EXERCISE GOAL: Which lines of the records contain the word "İnan"? Show each of them.

═══ RECORDS PROVIDED

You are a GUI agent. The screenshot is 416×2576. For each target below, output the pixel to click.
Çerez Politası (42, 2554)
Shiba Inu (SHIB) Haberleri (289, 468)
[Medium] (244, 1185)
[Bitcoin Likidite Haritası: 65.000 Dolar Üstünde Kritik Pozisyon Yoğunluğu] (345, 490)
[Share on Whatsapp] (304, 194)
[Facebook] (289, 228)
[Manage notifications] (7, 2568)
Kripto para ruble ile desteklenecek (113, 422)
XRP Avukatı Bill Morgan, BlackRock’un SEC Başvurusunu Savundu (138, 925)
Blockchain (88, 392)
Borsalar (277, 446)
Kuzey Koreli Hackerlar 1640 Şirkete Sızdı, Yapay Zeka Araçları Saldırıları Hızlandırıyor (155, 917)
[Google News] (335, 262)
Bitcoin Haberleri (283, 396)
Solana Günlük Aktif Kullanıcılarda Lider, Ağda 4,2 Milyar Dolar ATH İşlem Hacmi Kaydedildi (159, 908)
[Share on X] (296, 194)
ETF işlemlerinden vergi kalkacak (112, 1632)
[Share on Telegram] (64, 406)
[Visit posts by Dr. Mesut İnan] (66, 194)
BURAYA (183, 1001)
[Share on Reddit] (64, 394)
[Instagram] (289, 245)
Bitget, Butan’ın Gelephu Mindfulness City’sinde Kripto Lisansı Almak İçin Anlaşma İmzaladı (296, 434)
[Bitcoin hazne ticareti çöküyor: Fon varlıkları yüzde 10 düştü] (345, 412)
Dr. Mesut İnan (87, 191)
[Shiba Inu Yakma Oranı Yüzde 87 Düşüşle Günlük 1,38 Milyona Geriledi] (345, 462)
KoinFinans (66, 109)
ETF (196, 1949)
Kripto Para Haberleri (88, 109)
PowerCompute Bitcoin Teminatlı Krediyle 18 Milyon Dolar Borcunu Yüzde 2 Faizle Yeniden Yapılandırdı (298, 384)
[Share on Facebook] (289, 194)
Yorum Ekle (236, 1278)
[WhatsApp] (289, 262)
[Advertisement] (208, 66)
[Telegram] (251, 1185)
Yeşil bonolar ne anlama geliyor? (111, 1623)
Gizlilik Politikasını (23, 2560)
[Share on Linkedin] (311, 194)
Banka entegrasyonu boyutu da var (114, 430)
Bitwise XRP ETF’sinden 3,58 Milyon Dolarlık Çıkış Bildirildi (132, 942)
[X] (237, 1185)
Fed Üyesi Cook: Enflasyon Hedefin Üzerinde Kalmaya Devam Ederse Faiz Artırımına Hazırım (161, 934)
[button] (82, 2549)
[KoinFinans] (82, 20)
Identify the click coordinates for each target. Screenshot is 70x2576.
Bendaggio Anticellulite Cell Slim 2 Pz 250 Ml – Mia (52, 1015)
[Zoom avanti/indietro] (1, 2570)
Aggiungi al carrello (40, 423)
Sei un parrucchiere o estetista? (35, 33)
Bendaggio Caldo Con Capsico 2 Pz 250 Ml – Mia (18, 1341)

══════

REPLY:
[Visit posts by Dr. Mesut İnan] (66, 194)
Dr. Mesut İnan (87, 191)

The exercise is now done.